Recent high school graduates often fall into this category, as they may not have had any need for credit if they’ve been living at home.

You are a new immigrant to the country with no U.S. credit history

If you recently immigrated to the United States, it will take a while to start establishing a credit history. Until you have 60 to 90 days of activity on any type of credit account, it’s unlikely that you’ll have a credit score.

How to build credit

Although you can qualify for a mortgage without a credit score, you’ll have more options and fewer restrictions if you actually have a credit score. Here are some simple ways to start building a credit history.

  Get a secured credit card: A secured credit card allows you to deposit some cash, and then use it as collateral to back a credit card. The longer you use it, the more credit you build, until eventually you have enough of a score history to apply for regular unsecured cards.

  Pay bills on time: Once you’ve opened credit cards, pay them on time.
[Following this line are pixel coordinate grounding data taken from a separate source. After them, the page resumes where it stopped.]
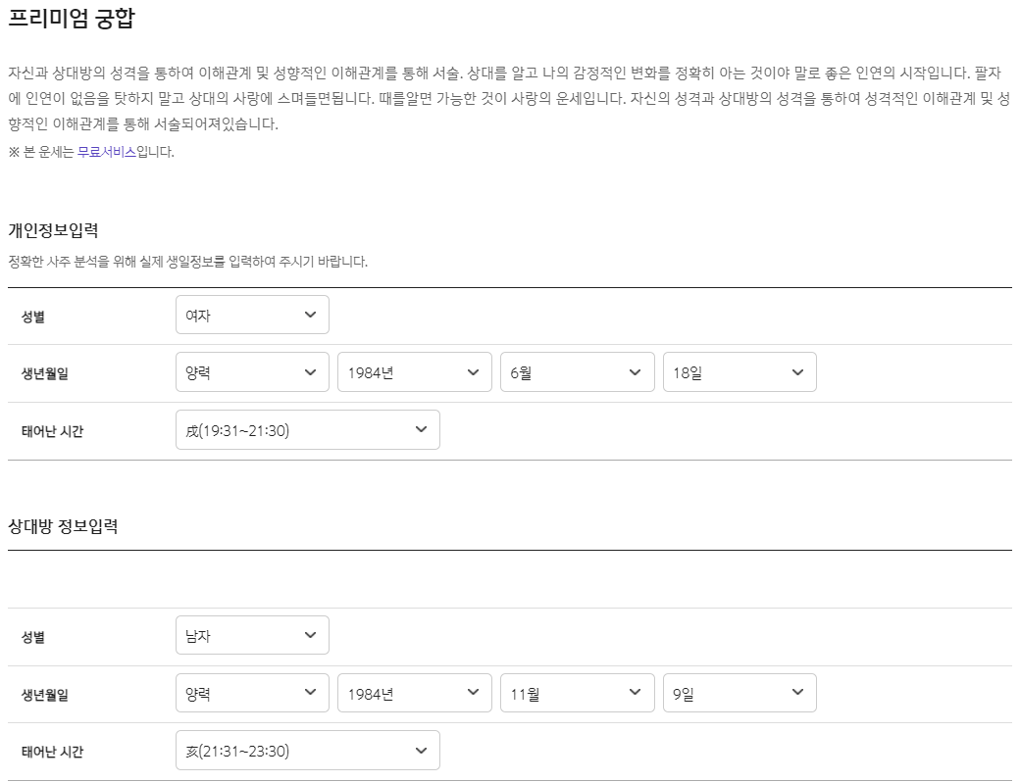Open the 9일 day dropdown
This screenshot has width=1020, height=782.
click(740, 693)
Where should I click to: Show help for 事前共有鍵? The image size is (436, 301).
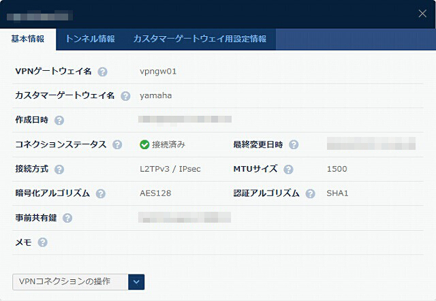(x=67, y=218)
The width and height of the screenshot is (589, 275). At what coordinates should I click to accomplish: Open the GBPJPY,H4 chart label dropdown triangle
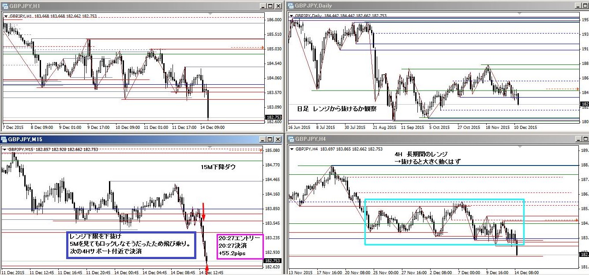coord(291,150)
Payment history makes up the biggest part of your credit score, and paying on time is the best way to build up a solid credit score.

  Open an unsecured credit card: Once you’ve got some credit history established, you can open a traditional credit card, and then use it sparingly. Keep in mind that just having the card doesn’t generate a score — you must actually use it and make payments to drive the score.

  Become an authorized user on a credit card: If you have a friend or family member who is willing to let you be an authorized user on their card, you can build some credit history. However, use it with caution: Your payment decisions will also affect the person you are authorized to use the card with, so your late payments become their late payments.

  Take out a credit builder loan: These are offered by banks, credit unions and online lenders, and involve the bank depositing a small sum of money into a savings account or CD for the borrower, without actually being able to access it at first. The borrower makes payments on the balance over a set period, usually six months to two years, and receives the money after the payments are made.